In an exemplary embodiment, the computer terminal Device may be implemented by one or more Application Specific 1 integrated circuits (AS 1C), a Digital Signal Processor (DSP), a Digital Signal Processing Device (DSPD), a Programmable Logic Device (PLD), a Field Programmable Gate Array (FPGA), a controller, a microcontroller, a microprocessor or other electronic components, and is configured to perform the above-mentioned terminal data similarity measuring method and achieve the technical effects consistent with the above-mentioned methods.

In another exemplary embodiment, a computer readable storage medium including program instructions, which when executed by a processor, implement the steps of the terminal data similarity measure method in any one of the above embodiments, is also provided. For example, the computer readable storage medium may be the above-mentioned memory including program instructions, which are executable by a processor of a computer terminal device to perform the above-mentioned terminal data similarity measure method, and achieve the technical effects consistent with the above-mentioned method.

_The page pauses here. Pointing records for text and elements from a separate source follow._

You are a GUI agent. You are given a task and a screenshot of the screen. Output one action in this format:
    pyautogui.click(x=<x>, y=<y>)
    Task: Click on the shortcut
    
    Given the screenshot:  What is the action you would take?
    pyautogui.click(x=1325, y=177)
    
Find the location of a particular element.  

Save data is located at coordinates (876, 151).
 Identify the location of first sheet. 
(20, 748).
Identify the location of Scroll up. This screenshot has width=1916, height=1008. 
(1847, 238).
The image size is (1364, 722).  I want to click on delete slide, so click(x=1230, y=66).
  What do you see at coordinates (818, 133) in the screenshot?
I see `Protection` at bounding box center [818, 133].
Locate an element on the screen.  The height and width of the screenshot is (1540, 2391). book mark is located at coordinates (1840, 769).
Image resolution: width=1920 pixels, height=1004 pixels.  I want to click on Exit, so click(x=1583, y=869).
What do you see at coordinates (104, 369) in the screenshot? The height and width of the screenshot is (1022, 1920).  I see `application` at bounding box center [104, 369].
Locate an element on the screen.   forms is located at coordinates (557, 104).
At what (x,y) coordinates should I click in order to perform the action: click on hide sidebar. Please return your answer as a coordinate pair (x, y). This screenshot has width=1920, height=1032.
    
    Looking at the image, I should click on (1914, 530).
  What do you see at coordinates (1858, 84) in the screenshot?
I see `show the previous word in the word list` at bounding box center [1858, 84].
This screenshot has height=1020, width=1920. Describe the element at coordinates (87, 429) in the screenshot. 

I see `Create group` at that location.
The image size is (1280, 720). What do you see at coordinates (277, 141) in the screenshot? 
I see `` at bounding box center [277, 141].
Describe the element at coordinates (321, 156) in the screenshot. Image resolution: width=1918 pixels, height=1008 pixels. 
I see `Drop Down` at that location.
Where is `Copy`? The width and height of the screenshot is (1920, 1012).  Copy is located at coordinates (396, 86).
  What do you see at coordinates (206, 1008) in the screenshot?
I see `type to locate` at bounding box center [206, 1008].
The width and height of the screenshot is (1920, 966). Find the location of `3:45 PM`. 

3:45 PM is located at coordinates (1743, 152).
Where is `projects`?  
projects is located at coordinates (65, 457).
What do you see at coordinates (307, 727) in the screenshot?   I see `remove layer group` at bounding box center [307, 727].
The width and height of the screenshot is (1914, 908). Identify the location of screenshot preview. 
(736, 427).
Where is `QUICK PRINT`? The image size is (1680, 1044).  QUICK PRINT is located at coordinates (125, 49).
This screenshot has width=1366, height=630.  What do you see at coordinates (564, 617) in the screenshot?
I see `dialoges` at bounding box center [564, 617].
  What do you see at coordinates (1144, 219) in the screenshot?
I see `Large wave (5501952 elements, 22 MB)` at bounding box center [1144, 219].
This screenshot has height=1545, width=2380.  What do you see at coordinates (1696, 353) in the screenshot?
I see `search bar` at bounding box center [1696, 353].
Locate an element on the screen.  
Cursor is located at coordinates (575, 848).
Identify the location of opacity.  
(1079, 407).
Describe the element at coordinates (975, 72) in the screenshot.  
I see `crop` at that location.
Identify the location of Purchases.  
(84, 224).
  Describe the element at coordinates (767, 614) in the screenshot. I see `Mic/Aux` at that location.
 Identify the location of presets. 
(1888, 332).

While the foregoing is directed to the preferred embodiment of the present invention, it will be understood by those skilled in the art that various changes and modifications may be made without departing from the spirit and scope of the invention.

Claims

1. A method for measuring terminal data similarity is characterized by comprising the following steps:

determining a calculation characteristic according to the terminal data;

2. The method according to claim 1, wherein the calculating the characteristic comprises:

3. The method according to claim 2, wherein the calculating the distance similarity of the terminal data comprises:

4. The method for measuring the similarity of terminal data according to claim 3, wherein the text similarity of the terminal data comprises:

5. The method according to claim 4, wherein the terminal similarity function similarity is as follows:

similar＝α₁f(d(l₁,l₂))+α₂fuzzy(n₁,n₂)+α₃fuzzy(a₁,a₂)+α₄fuzzy(t₁,t₂)+α₅fuzzy(p₁,p₂)；

wherein alpha is₁+α₂+α₃+α₄+α₅1 represents the weight of the different features, the function fuzzy () represents the text similarity function calculated by the edit distance algorithm, f represents the preset distance similarity function, (l)₁,l₂) Representing said longitude and latitude of the two terminals to be compared, (n)₁,n₂) The terminal names representing two terminals to be compared, (a)₁,a₂) (t) representing said addresses of the two terminals to be compared₁,t₂) Indicating said type of the two terminals to be compared, (p)₁,p₂) Representing the contacts of the two terminals to be compared.

6. The method according to claim 5, further comprising setting the pre-set hyper-parameter threshold to 0.7.

7. A computer terminal device, comprising:

one or more processors;

a memory coupled to the processor for storing one or more programs;

when executed by the one or more processors, cause the one or more processors to implement the terminal data similarity metric method of any of claims 1-6.

8. A computer-readable storage medium, on which a computer program is stored, which, when being executed by a processor, implements the terminal data similarity measure method according to any one of claims 1 to 6.